Opinión

Hoja de ruta hacia la nueva anormalidad

Tras siete semanas de un estado de excepción encubierto bajo el decreto de estado de alarma, el balance de la gestión política de la crisis no puede comenzar más que con el lamento de que el Gobierno no haya sabido estar a la altura de la nación, de sus gentes y de su ejemplar respuesta ante la adversidad y la dificultad. 

Al contrario que la ciudadanía, el Gobierno ha fallado, sistemáticamente, en las cuestiones más elementales.
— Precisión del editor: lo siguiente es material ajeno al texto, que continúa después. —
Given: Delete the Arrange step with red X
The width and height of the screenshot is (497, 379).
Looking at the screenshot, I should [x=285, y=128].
Falta de liderazgo y de estrategia que se ha traducido en la imposición de medidas muchas veces arbitrarias, despreciando la necesaria colaboración de instituciones y poderes que, más próximos a la realidad, como las comunidades autónomas y los ayuntamientos, tenían información que les hubiera ayudado a no cometer los errores garrafales que todos hemos padecido. Desde las rocambolescas fórmulas sobre cómo y con quién viajar en coche, hasta el reparto de material sanitario defectuoso, que ha causado enormes perjuicios, pasando por disparates como autorizar a los niños a ir con sus padres a los supermercados tras tenerlos 40 días encerrados en sus casas. ¿En qué cabeza mínimamente amueblada de neuronas se puede originar semejante ocurrencia?
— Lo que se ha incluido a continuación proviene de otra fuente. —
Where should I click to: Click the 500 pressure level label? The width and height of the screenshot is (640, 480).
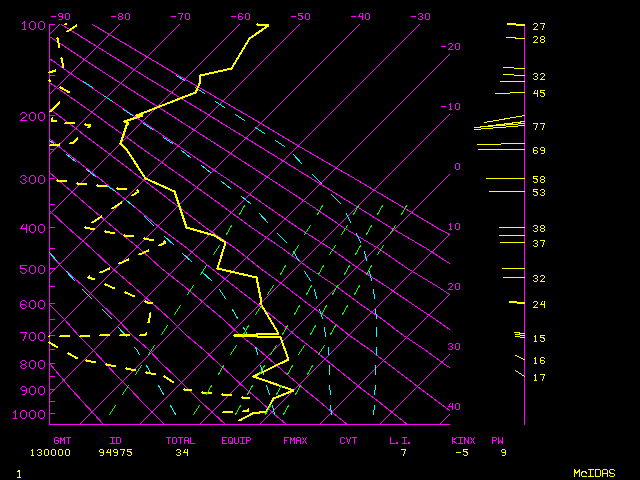click(33, 269)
Y lo que es peor: ¿cómo es posible que el Gobierno de la Nación dé crédito a iluminados mientras desoye el clamor de presidentes de comunidades autónomas elegidos democráticamente?
No es menos grave la falta de criterio que también ha demostrado manifestándose con contradicciones lamentables. Y por poner tan solo dos ejemplos: el primero, las mascarillas, que antes no eran necesarias y ahora resultan imprescindibles; el segundo, los test masivos, que iban a llegar por cientos de miles para hacer una precisa radiografía de la situación de la pandemia en España y ahora zanjan con “una muestra representativa”.

La falta de transparencia se hace evidente cada día, especialmente en esa rueda de prensa que lejos de arrojar luz e información se ha convertido en un patético “reality show” por el que desfilan el presidente, sus ministros y otros invitados estelares más para adoctrinar que para tranquilizar o informar. Manejan las cifras a su antojo, convirtiendo la estadística en la ciencia que permite manipular los datos. Pero los datos se resisten a esa manipulación. Somos el país con más muertes por millón de habitantes. Y eso a pesar de haber sido objeto del confinamiento más restrictivo de todo el mundo, incluyendo China, que solamente lo aplicó de manera más estricta en Wuhan, el epicentro de la pandemia, y así logró contener su expansión al resto del país.

El Gobierno encara ahora con una confusa hoja de ruta la vuelta a una normalidad (debería decirse “anormalidad”). Y lo hace recreándose y agrandando los errores del confinamiento: falta de diálogo, falta de estrategia, falta de transparencia y falta de sentido común. ¿Cómo si no se entiende que pueda proponer una transición que vista la opinión de los sectores implicados puede causar más daño económico incluso que el propio confinamiento? ¿Cómo puede permitirse la reapertura de un negocio cercenándole las posibilidades mínimas de rentabilidad? ¿Cómo es posible que después de cuarenta años de estado de las autonomías, un principio consagrado en la Constitución, ningunee a los presidentes de las comunidades autónomas a la hora de formular su plan y lo simplifique sobre la base de la provincia como unidad territorial? ¿Acaso hemos vuelto a los tiempos de Baldomero Espartero? ¿Cómo se entiende que a la oposición a la que pide generosidad y lealtad no sólo no se la haga partícipe de la reconstrucción económico-social sino que además se le informe por la prensa de la hoja de ruta? Cada vez que el Gobierno explica sus propuestas siembra indignación y confusión. Cada vez que lanza sus planes para mañana, nadie sabe lo que va a ocurrir mañana ni mucho menos pasado.

El Estado de Alarma era, y así se lo reconoció el Congreso, una herramienta para ganar tiempo con el que poder desarrollar las medidas adecuadas para ganarle la guerra al COVID-19. Pero no un instrumento político con el que arrogarse un poder absoluto que no reconoce los argumentos de los demás grupos de la Cámara ni de las administraciones autonómicas, diputaciones y ayuntamientos, a la hora de encarar, en cada territorio según su propia naturaleza, un retorno más sensato hacia la normalidad. Porque lo que este Gobierno llama desescalada es, en realidad, una hoja de ruta repleta de errores y remiendos que puede derivar hacia una caída al precipicio económico para muchos sectores productivos. Basta preguntar a los afectados y oír sus respuestas.

Este no es el camino hacia la normalidad. Es tarde ya, pero España necesita un cambio radical. O de estrategia o de Gobierno.